If you ever had the opportunity to make a visit to a Sami hut where the Sami family was gathered around the fire place, you would probably look at the family and think these are all the inhabitants of this hut. But there are also other inhabitants in the goathi.
One group is Máttáráhkká and her three daughters. Máttáráhkká dwells under the goahti, Sáráhkká is under the fire, Juksáhkká and Uksáhkká are both near the goahti´s main door. Boasso-áhkká also resides under the goahti, on the opposite side of the main door. From there she holds an eye on the men’s secret things and place.
At least this is what the Sami family believes.
Sáráhkká is the most important soul of the home. She molds the body that grows around a child’s soul inside the mother. She helps a mother to give birth, and aids with the womb. Sáráhkká is very popular; she should always have a part of all food that was eaten in the hut (goahti). The Sami people were told to give her a lot to drink.
Juksáhkká can make an unborn child male, but she demands great gifts. She also instructs boys in the necessary tasks of men.

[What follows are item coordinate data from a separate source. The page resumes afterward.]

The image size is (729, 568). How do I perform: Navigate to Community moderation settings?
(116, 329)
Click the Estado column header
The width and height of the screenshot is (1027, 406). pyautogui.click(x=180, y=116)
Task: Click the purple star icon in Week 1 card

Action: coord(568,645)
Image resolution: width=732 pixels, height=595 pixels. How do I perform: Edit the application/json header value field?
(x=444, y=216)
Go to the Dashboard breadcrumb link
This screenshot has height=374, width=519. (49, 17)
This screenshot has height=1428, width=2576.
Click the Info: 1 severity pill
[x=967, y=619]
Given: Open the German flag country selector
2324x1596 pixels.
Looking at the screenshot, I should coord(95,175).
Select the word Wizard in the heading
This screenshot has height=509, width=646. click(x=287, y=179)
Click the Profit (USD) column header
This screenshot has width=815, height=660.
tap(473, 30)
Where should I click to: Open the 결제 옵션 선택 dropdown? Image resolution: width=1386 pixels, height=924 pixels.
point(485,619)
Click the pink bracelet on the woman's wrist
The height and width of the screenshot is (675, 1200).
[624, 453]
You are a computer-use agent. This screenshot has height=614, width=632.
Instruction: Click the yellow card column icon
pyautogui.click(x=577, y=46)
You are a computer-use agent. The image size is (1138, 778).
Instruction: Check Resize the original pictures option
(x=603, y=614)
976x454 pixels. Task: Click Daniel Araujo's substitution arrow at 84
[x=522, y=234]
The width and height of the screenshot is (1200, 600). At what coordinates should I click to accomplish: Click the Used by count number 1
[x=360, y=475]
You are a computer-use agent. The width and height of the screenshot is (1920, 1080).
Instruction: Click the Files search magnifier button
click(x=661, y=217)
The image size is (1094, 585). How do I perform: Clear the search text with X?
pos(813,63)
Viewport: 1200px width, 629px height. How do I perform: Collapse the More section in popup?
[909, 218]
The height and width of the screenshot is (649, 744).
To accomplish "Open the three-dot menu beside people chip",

Uksáhkká helps newborns. She protects the young children from illnesses and keeps children from harm.
So, the goahti is not simply an ordinary living space and a place to stay over night in. It is also a ceremonial place, a sacred site, and the center of the world. Thought the goahti’s smoke hole, you see the star world; the North Star, the Holy Moon and Beaivvás (the Sun). The Sami move crofter from one place to another, migrating with reindeer herds and go fishing in other places. Their center of the world, the goahti, moves with them, their home is dwelling in their hearts.
According to the Sami stories the holy spirits are always with them wherever they go.